• _Task_: All lines from the line containing "1329x779 pixels. Task: Click" up to and including the last line of the listing below should be echoed exactly; no other lines belong in the response.

═══

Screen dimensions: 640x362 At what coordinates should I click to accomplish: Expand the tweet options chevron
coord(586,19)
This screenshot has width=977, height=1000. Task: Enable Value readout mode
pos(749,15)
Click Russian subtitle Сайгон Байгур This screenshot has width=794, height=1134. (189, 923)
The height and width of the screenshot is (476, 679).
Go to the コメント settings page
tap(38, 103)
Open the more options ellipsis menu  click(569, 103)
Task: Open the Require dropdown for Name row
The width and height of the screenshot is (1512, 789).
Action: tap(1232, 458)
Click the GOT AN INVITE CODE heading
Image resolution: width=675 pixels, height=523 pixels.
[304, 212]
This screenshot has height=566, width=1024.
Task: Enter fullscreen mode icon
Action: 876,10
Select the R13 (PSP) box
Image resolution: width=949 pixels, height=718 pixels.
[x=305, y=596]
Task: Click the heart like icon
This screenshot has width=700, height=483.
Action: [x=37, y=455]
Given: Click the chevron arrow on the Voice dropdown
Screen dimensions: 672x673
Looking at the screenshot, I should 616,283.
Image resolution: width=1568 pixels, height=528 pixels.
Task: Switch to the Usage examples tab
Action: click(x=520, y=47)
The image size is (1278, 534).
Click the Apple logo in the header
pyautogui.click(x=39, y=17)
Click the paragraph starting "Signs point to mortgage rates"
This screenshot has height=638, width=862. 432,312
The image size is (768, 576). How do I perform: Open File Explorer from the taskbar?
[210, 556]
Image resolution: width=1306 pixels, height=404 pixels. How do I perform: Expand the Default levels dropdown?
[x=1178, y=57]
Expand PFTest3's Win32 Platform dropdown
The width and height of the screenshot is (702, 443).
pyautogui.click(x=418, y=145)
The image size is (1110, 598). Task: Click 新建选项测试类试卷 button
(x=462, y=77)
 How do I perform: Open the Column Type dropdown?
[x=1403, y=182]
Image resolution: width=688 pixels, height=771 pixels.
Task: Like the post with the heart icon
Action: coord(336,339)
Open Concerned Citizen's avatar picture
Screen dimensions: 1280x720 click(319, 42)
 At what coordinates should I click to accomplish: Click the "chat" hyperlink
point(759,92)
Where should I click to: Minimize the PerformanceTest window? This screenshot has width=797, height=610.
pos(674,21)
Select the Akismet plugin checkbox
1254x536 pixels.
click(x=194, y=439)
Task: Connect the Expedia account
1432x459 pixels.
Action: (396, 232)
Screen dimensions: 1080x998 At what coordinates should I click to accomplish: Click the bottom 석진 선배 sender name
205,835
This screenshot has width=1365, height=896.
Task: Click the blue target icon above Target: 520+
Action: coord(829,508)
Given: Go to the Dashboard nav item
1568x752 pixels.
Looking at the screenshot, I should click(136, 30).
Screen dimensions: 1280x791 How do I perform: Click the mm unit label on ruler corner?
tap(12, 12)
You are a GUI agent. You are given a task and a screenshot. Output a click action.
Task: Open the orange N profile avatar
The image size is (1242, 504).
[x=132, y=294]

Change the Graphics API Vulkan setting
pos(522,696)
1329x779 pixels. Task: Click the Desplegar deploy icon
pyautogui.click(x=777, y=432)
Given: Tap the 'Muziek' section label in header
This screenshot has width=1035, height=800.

═══

• _Response to the task_:
1329x779 pixels. Task: Click the Desplegar deploy icon
pyautogui.click(x=777, y=432)
Given: Tap the 'Muziek' section label in header
This screenshot has width=1035, height=800.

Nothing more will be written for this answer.